Trying to test my gart/iommu vmcore problem on RH

bob.montgomery@xxxxxx (Bob Montgomery) · Fri, 22 Aug 2008 16:05:51 -0600

On Thu, 2008-08-21 at 04:50 +0000, Eric W. Biederman wrote:
> Vivek Goyal <vgoyal at redhat.com> writes:

> > Few options Bob is considering are.
> >
> > - Update "e820" memory map to mark GART aperture as reserved, which will
> >   be reflected in /proc/iomem also. Kexec-tools will not pass reserved
> >   area to second kernel and it will not try to dump this area.
> >
> >
> > - Mark GART aperture as "GART aperture" in /proc/iomem and modify
> >   kexec-tools to filter out this memroy from memory map passed to second
> >   kernel.
> 
> 
> We should definitely reserve the resource, and it should definitely
> show up in /proc/iomem.

Reserving it as a child resource called "GART" in a "System RAM"
resource is already in newer kernels than mine (at least in by 2.6.26).
I haven't seen that kexec-tools does anything with that yet.
kexec-tools looks for "Crash kernel" in /proc/iomem now and explicitly
excludes that area.

Example:
000f0000-000fffff : System ROM
00100000-cfe4ffff : System RAM
  00200000-0042635a : Kernel code
  0042635b-00592037 : Kernel data
  01000000-08ffffff : Crash kernel
  0c000000-0fffffff : GART
cfe50000-cfe57fff : ACPI Tables
cfe58000-cfffffff : reserved

If it could be "reserved" earlier, so it isn't a child resource of a
System Ram area, but a "reserved" area that divides two "System RAM"
areas, then the current kexec-tools would exclude it (like it excludes
all "reserved" areas from the /proc/vmcore map, and it would no longer
be possible to trigger the MCE (or the mysterious hang) by reading
from /proc/vmcore.  But currently (in my older kernel) the original
iomem_resource is constructed from the e820 map before I know where (and
how big) the aperture will be created.

But either way we fix it in iomem to exclude it from /proc/vmcore, a
read of /dev/oldmem in the aperture area would still trigger the MCE.
At least it does on my system. 

> 
> > - Disable cpu side GART access in first kernel so that even if second
> >   kernel tries to access it, it does not run into isseus.

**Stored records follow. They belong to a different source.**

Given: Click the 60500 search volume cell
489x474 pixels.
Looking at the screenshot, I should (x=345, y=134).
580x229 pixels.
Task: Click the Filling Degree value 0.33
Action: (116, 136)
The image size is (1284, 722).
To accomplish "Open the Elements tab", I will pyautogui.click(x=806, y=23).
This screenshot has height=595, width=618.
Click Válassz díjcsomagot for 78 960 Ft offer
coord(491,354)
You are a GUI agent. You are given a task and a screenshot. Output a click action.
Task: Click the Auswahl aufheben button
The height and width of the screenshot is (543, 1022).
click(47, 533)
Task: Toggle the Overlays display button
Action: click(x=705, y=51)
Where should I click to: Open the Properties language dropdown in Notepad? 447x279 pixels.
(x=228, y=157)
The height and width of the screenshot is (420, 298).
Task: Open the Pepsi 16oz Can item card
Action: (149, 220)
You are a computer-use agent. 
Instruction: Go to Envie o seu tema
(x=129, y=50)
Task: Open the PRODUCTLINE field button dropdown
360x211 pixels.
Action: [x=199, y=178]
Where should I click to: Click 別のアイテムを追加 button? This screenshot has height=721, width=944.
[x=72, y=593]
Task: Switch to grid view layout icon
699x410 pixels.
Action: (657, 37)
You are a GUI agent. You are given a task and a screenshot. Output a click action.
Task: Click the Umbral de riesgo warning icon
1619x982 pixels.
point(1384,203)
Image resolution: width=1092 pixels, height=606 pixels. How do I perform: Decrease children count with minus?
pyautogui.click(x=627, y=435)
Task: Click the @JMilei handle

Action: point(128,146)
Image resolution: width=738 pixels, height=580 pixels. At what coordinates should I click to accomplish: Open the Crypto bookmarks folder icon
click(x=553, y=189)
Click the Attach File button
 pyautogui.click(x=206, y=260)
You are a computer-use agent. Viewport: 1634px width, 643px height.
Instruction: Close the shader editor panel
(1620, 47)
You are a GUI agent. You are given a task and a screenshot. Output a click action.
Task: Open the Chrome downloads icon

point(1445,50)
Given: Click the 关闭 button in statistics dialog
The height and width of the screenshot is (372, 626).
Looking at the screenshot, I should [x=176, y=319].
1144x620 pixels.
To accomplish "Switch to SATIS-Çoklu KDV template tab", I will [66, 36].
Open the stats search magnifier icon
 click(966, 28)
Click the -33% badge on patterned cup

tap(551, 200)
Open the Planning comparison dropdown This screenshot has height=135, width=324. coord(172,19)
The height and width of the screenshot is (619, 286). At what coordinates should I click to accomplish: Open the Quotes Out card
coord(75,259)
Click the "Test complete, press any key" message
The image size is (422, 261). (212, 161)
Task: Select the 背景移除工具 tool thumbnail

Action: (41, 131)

This has the advantage of "fixing" accesses through both /proc/vmcore
and /dev/oldmem.   And for me, it's an easy patch to pci-gart.c in
init_k8_gatt that just sets bit 4 instead of clearing both 4 and 5:

-               ctl |= 1;
-               ctl &= ~((1<<4) | (1<<5));
+               ctl |= 1;       /* set GartEn */
+               ctl |= (1<<4);  /* set DisGartCpu */
+               ctl &= ~(1<<5); /* clear DisGartIO */

> 
> This is an interesting one.  When I looked at this years ago I had the
> feeling that if we did this we could actually always use a 2G Aperture
> at a fixed address, and require going through the gart for all of lowmem.

During discussions here, a colleague suggested that with CPU-side access
of the aperture disabled, we could allocate the crash kernel in the
wasted memory "under" the aperture.
> 
> But that is a little more than we are talking about.
Yes, also.
> 
> Eric
Bob Montgomery